Sebagai informasi, sengketa izin Kuasa Pertambangan (KP) di Kabupaten Kutai Timur terjadi sejak tahun 2010. Sengketa itu berakhir setelah Mahkamah Agung (MA) menolak empat peninjauan kembali (PK) yang diajukan oleh empat perusahaan Grup Ridlatama yang 75 persen sahamnya diklaim milik Churchill Mining Plc.

Dalam upaya hukum terakhir, MA kembali memenangkan empat perkara klien pengacara Hotman Paris Hutapea yaitu PT Nusantara Wahau Coal (dalam perkara No. 136 PK/TUN/2012 dan No. 138 PK/TUN/2012), PT Kaltim Nusantara Coal (No. 137 PK/TUN/2012), serta PT Batubara Nusantara Kaltim (No. 139 PK/TUN/2012).

Akhirnya Churchill menggugat pemerintah Indonesia ke ICSID pada 2012. ICSID menolak eksepsi pemerintah Indonesia. Namun, ICSID juga menolak permohonan provisional measures Churchill. Atas permohonan provisi Churchill yang ingin mengintervensi proses pidana di Indonesia, Amir menyampaikan keluhannya ke Sekjen ICSID.

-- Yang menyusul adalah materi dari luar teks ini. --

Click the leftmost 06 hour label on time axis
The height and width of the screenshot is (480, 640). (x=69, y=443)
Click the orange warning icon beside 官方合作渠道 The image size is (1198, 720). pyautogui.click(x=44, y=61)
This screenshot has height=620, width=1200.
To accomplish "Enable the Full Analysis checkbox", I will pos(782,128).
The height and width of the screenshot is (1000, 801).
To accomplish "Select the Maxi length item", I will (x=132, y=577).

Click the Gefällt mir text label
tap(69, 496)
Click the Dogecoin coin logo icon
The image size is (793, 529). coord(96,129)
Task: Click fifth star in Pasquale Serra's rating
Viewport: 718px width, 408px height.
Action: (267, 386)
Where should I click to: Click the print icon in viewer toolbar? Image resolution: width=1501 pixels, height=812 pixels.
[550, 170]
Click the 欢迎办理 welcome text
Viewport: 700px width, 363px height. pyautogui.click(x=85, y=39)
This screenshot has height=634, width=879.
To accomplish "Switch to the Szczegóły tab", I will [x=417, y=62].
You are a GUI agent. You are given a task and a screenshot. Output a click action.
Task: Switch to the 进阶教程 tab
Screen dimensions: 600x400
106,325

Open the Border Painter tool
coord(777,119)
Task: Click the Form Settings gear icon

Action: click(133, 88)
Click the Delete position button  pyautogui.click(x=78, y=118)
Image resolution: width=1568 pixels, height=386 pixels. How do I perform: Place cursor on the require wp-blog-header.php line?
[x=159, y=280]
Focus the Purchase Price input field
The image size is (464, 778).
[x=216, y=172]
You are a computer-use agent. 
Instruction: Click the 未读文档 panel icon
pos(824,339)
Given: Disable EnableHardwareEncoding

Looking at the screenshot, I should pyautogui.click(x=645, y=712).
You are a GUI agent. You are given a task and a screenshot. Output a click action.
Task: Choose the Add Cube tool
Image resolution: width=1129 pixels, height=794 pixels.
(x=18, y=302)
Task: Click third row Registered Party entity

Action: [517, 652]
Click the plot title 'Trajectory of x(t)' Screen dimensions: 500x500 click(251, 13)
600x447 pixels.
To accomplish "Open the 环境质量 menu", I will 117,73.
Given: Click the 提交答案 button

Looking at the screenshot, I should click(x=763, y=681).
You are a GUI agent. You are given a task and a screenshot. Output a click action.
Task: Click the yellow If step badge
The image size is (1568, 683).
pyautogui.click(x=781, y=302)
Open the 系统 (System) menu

Amir menyampaikan tidak seharusnya kewenangan suatu negara untuk melakukan penegakan hukum diintervensi oleh pihak manapun. Selain itu, ia menyampaikan Indonesia tengah mempersiapkan model BIT Indonesia yang akan dijadikan pedoman dalam melakukan negosiasi BIT ulang dan mengosiasikan BIT baru dengan negara-negara lain.

Sekjen ICSID Meg Kinnear menanggapi positif terobosan pemerintah Indonesia. Ia mengungkapkan, Amerika Serikat dan Kanada juga telah menyusun model BIT baru yang memiliki pengaturan lebih ketat dan rinci untuk memberikan kewenangan lebih luas kepada negara untuk mengatur hal-hal terkait kepentingan publik.

Meg Kinnear menyatakan kesediannya untuk bekerjasama dengan pemerintah Indonesia. Salah satunya, dengan memberikan masukan berdasarkan praktik-praktik dan pengalaman negara-negara lain guna penyempurnaan model BIT yang saat ini sedang disusun oleh pemerintah Indonesia.